An exact restatement of the records below is expected.

■ **AVAILABLE DATA**:
* * * * * * *
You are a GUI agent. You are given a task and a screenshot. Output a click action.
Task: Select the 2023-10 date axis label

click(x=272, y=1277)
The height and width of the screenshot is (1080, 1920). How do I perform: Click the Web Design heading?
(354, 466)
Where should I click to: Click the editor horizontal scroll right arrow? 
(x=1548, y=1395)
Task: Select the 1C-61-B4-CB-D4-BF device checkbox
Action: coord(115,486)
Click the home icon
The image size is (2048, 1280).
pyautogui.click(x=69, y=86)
* * * * * * *
■ **EXERCISE ANSWER**:
You are a GUI agent. You are given a task and a screenshot. Output a click action.
Task: Select the 2023-10 date axis label

click(x=272, y=1277)
The height and width of the screenshot is (1080, 1920). How do I perform: Click the Web Design heading?
(354, 466)
Where should I click to: Click the editor horizontal scroll right arrow? 
(x=1548, y=1395)
Task: Select the 1C-61-B4-CB-D4-BF device checkbox
Action: coord(115,486)
Click the home icon
The image size is (2048, 1280).
pyautogui.click(x=69, y=86)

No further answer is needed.